Geopolitical backdrop and market reaction
Oil prices had rallied earlier this week after reports of heightened military posturing between Washington and Tehran, raising concerns about potential supply disruptions in the Strait of Hormuz. However, diplomatic signals from both sides over the past 24 hours have tempered those fears, prompting profit-taking and a modest pullback in WTI prices.
As of press time, WTI crude for May delivery was trading near $72.80 per barrel, down approximately 0.5% from the previous session’s close. Brent crude, the international benchmark, also slipped, reflecting a broader cautious tone in energy markets.
API inventory report in focus
The API’s weekly report, scheduled for release at 4:30 p.m. ET, is expected to show a draw in U.S. crude stockpiles for the week ending April 4. Analysts surveyed by industry sources project a decline of roughly 2.1 million barrels, following a surprise build of 1.4 million barrels in the prior week.
A larger-than-expected draw could provide near-term support for WTI prices, reinforcing the narrative of tightening supply. Conversely, a build or a smaller draw may amplify bearish sentiment, especially if geopolitical tensions continue to ease.
Why this matters for traders
The combination of shifting geopolitical risk and weekly inventory data creates a volatile short-term trading environment. For energy traders, the API report offers the first official snapshot of U.S. crude balances before the more closely watched Energy Information Administration (EIA) release on Thursday. Any divergence between API and EIA figures can trigger sharp intraday moves.
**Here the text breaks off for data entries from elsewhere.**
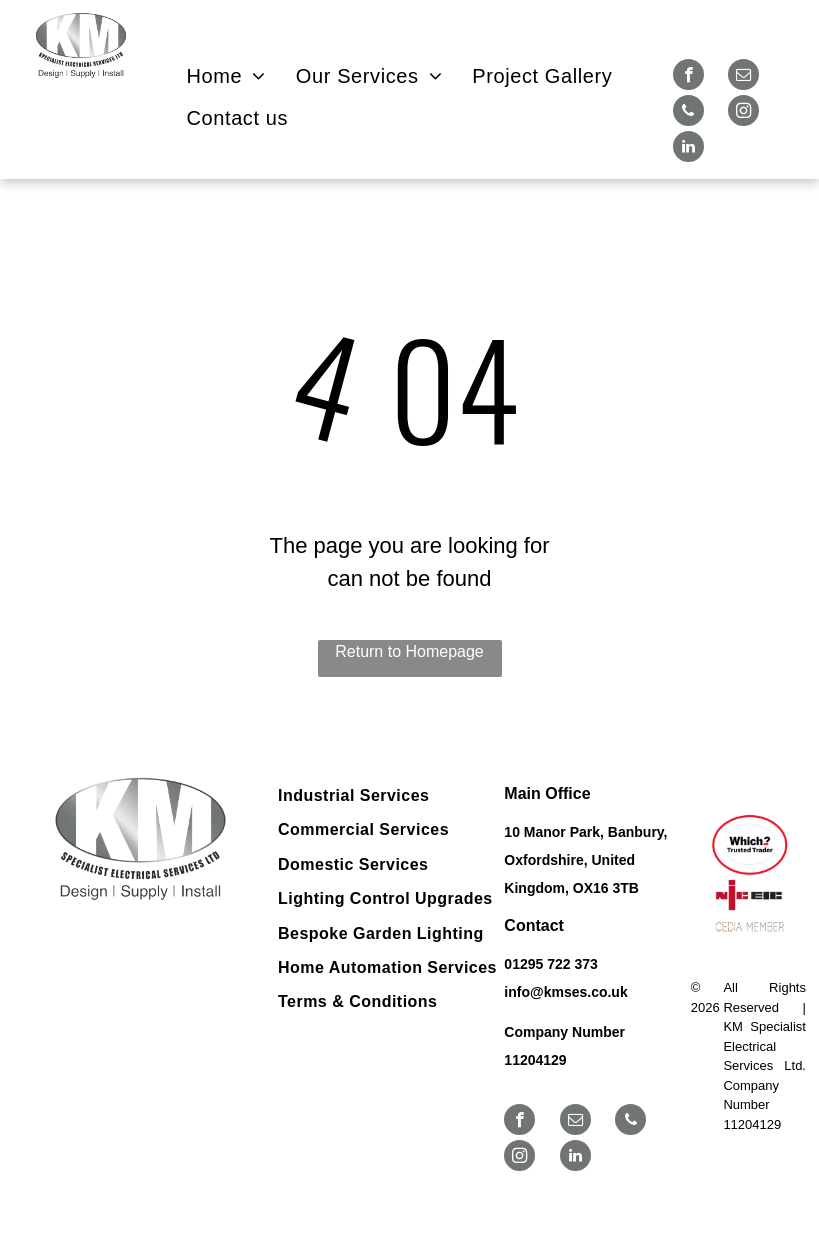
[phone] (688, 113)
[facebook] (688, 77)
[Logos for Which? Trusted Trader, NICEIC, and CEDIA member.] (748, 875)
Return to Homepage (409, 651)
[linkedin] (688, 149)
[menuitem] (226, 76)
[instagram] (743, 113)
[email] (743, 77)
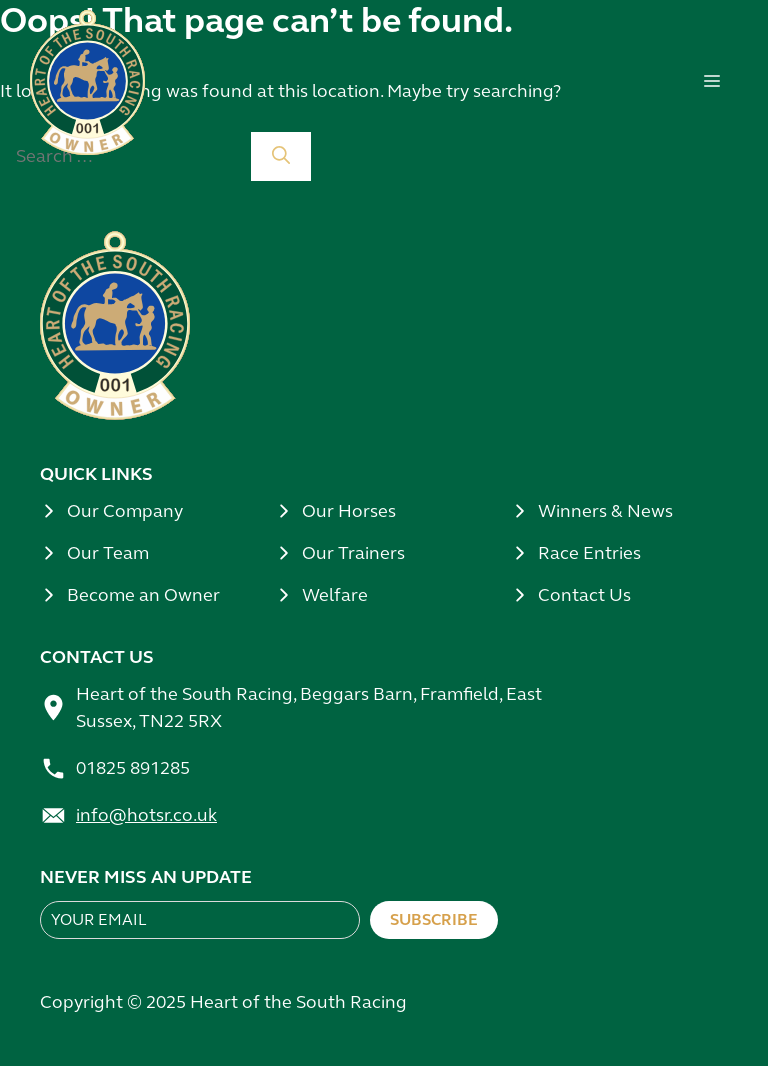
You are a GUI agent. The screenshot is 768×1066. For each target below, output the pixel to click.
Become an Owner (143, 595)
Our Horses (349, 511)
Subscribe (434, 919)
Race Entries (589, 553)
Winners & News (605, 511)
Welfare (335, 595)
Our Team (108, 553)
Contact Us (584, 595)
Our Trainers (353, 553)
Beyond the weekly data, broader market fundamentals remain mixed. OPEC+ production cuts have kept a floor under prices, but concerns about global demand—particularly from China and Europe—continue to cap upside momentum. The International Energy Agency (IEA) recently flagged that non-OPEC supply growth, led by the United States, could outpace demand growth in the second half of 2025.
Conclusion
WTI crude oil prices are caught between a modest geopolitical risk premium and fundamental supply-demand uncertainty. The API inventory report will provide the next catalyst, but traders should remain cautious about over-interpreting a single data point in a market that remains highly sensitive to headlines. A sustained move above $74 or below $70 would likely require a clearer directional signal from either geopolitics or global demand data.
FAQs
Q1: Why do Iran-US tensions affect oil prices?
Iran is a major oil producer and sits near the Strait of Hormuz, a critical chokepoint for global crude shipments. Any escalation raises fears of supply disruptions, which typically pushes prices higher.
Q2: What is the API crude inventory report?
The American Petroleum Institute (API) releases a weekly estimate of U.S. crude oil inventories, based on voluntary reporting from its members. It is widely watched as a precursor to the official government data from the Energy Information Administration (EIA).
Q3: How reliable is the API report compared to the EIA report?
The API report is considered less comprehensive than the EIA’s mandatory survey, but it often moves markets because it is released earlier. The two reports can occasionally diverge, so traders use the API data as an early signal rather than a definitive number.